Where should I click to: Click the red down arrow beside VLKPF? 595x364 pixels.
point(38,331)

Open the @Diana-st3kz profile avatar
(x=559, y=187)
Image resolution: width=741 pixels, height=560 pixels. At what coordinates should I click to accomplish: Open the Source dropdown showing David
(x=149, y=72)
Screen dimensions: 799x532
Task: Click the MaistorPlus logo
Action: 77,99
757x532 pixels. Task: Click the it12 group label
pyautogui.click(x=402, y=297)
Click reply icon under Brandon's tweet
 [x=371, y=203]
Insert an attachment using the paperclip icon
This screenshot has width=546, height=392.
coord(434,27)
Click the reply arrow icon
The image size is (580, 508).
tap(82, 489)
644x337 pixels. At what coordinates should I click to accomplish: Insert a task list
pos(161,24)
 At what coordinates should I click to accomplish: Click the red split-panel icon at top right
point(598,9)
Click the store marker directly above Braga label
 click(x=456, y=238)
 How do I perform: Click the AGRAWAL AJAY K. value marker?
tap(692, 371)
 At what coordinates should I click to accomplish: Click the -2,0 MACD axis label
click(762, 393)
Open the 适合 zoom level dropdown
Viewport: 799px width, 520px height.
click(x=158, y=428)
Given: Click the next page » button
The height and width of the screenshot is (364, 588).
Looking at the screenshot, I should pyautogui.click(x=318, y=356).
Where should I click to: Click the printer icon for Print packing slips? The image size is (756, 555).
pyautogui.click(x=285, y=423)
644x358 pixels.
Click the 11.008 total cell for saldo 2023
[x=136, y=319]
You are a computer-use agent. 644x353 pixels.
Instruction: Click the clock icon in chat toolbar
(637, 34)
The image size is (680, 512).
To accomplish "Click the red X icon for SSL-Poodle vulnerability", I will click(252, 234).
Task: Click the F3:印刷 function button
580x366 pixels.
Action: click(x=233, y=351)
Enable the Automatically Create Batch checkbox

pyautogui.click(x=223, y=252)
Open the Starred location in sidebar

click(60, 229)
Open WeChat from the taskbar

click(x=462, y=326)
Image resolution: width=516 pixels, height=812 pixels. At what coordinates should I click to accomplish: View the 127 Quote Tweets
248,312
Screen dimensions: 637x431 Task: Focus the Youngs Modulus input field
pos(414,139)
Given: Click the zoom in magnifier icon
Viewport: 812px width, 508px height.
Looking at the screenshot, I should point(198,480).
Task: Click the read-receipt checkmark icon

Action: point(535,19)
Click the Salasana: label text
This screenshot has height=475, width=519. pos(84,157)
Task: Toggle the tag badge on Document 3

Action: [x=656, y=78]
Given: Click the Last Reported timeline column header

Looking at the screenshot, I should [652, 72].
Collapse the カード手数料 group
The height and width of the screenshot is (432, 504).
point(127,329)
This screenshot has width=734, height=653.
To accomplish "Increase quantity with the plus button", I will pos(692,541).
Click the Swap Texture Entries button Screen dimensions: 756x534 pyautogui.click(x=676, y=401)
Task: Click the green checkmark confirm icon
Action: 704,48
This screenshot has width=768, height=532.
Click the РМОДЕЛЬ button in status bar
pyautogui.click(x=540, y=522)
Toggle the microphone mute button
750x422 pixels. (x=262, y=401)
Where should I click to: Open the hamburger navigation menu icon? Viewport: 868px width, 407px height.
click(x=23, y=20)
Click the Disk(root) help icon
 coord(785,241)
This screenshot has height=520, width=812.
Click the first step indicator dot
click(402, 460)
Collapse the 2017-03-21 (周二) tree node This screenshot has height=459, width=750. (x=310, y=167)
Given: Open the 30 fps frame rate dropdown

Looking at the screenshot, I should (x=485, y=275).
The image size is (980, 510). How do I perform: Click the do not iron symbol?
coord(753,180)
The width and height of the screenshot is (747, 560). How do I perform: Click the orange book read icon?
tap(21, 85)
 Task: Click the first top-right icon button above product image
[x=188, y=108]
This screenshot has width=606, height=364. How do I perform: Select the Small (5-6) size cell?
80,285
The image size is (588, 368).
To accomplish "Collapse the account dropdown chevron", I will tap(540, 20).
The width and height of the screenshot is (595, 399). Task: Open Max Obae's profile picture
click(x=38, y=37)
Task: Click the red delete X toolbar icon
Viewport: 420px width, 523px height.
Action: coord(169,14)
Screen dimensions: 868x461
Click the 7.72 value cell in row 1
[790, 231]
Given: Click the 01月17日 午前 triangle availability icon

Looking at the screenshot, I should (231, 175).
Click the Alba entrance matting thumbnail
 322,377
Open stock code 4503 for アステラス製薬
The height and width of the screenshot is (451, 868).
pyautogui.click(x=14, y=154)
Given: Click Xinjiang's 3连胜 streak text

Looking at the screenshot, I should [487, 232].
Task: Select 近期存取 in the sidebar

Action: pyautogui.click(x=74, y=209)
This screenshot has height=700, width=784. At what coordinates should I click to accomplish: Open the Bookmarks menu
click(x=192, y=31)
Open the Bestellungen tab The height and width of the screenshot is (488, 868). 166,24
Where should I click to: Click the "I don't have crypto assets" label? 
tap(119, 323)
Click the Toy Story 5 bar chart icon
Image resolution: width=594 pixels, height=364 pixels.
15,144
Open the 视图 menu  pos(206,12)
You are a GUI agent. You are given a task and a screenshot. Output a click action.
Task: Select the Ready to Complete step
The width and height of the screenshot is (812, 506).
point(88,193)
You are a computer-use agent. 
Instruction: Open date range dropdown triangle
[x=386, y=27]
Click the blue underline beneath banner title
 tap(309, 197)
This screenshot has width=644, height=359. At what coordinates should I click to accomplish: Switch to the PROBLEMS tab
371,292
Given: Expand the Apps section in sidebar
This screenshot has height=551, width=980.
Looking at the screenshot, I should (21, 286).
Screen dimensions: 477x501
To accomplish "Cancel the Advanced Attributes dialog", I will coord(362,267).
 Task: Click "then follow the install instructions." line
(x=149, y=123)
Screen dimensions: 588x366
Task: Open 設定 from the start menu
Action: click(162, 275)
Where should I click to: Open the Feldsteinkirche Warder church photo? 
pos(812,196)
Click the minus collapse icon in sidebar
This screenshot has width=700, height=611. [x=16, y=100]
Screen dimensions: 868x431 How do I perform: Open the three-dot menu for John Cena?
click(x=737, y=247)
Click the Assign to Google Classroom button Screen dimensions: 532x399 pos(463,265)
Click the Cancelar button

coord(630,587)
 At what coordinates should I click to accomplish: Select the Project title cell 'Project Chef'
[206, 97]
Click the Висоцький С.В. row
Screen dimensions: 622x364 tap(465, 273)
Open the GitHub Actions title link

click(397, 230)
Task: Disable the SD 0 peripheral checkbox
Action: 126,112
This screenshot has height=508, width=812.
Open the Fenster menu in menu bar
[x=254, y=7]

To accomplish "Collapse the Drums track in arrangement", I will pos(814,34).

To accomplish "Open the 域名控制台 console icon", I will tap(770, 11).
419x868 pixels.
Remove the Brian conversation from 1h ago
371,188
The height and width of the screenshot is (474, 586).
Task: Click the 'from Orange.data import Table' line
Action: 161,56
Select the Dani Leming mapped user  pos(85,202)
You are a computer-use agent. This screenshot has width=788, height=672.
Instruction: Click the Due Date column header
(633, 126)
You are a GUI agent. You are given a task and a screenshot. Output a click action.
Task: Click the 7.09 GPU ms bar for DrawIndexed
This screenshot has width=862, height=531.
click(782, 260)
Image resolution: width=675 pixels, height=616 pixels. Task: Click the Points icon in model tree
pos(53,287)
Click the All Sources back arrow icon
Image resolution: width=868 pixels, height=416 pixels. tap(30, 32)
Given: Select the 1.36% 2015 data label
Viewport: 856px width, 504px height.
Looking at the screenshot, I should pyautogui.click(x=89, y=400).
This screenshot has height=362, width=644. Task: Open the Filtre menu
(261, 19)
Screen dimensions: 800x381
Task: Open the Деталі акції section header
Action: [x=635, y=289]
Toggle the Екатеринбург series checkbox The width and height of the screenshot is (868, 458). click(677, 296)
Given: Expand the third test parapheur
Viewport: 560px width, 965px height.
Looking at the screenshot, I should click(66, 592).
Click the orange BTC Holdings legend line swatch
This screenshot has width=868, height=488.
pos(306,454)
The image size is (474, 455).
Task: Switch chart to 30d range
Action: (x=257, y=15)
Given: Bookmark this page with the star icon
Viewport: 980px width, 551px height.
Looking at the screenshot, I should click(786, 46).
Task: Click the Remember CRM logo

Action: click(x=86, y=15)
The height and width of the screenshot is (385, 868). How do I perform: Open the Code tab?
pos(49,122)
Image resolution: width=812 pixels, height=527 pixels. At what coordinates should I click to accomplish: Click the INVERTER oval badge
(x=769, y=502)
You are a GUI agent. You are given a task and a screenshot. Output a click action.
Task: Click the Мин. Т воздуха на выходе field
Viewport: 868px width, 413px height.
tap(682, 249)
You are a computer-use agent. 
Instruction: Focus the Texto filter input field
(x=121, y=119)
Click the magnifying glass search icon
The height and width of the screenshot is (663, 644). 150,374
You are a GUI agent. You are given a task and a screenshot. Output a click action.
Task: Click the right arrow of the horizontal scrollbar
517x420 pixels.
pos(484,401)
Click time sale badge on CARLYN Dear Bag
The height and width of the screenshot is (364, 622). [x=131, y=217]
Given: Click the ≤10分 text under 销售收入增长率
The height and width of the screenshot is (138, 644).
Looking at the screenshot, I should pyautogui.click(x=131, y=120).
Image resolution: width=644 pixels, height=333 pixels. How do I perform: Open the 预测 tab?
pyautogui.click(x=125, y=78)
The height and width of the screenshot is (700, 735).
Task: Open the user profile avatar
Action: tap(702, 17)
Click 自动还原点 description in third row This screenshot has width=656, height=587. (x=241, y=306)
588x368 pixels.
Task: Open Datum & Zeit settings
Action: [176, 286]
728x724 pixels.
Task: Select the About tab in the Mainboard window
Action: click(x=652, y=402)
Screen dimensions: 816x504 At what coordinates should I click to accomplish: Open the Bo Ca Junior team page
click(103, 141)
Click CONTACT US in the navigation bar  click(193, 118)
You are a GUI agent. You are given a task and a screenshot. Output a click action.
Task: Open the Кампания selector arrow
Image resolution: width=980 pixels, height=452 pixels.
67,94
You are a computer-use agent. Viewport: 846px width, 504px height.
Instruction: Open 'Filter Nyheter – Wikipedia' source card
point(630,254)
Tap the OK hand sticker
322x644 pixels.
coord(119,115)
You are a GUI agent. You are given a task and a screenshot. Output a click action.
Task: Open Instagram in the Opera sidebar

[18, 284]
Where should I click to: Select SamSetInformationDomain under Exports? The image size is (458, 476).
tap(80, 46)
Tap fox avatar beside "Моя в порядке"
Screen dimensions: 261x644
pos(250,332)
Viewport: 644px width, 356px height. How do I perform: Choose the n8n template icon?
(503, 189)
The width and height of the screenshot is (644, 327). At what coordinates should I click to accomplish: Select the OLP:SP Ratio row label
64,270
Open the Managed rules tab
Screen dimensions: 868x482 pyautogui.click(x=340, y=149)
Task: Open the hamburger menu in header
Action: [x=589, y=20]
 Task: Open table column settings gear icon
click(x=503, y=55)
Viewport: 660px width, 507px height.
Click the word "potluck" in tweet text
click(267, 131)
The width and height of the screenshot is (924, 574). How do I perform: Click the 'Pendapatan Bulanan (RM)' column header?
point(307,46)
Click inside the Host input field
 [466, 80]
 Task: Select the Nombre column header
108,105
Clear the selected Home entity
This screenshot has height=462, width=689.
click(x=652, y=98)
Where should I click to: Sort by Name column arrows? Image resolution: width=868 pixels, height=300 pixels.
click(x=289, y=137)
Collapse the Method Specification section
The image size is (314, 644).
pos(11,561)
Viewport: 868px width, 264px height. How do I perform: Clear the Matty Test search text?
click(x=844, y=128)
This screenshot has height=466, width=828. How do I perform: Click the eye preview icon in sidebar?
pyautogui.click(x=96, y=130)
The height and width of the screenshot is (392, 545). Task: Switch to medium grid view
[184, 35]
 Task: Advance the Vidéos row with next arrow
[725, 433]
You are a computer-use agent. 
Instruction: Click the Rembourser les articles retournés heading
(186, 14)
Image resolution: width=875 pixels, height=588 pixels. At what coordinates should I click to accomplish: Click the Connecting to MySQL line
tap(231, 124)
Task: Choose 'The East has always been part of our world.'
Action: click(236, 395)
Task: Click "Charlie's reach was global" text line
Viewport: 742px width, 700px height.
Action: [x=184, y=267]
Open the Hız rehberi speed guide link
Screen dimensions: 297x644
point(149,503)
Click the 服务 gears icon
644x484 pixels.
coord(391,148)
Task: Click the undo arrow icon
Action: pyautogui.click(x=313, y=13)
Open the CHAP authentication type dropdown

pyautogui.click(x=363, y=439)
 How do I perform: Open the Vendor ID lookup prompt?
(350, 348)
= = = = = = =
_Problem statement_
Search the data for "Expand". Copy every line that has it.

_Output_
Given: Expand the Apps section in sidebar
Given: Expand the third test parapheur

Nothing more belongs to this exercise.